### TASK INSTRUCTIONS
Would you copy each line of the data below that has "cookies"?

### RECORDS PROVIDED
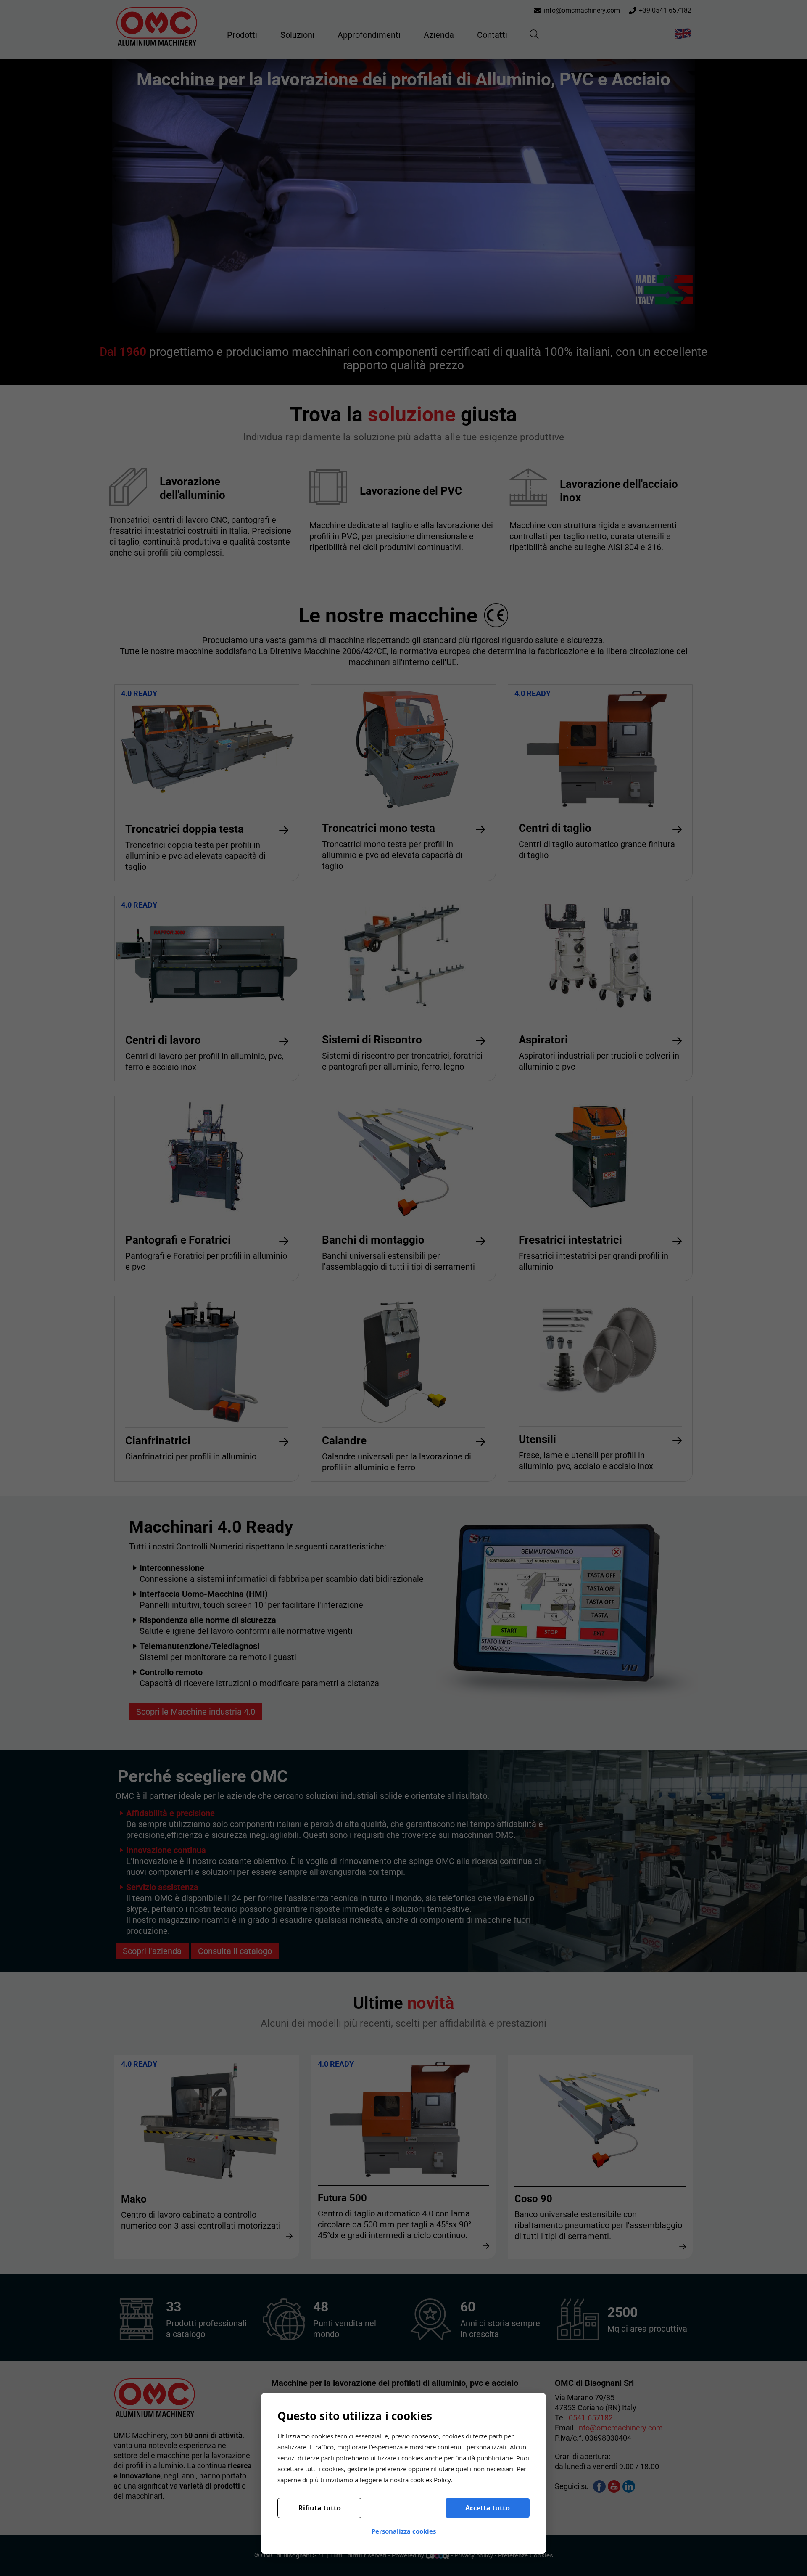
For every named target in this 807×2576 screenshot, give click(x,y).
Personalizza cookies (404, 2531)
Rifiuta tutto (319, 2507)
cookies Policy (430, 2479)
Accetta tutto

### COMPLETED EXERCISE
Personalizza cookies (404, 2531)
cookies Policy (430, 2479)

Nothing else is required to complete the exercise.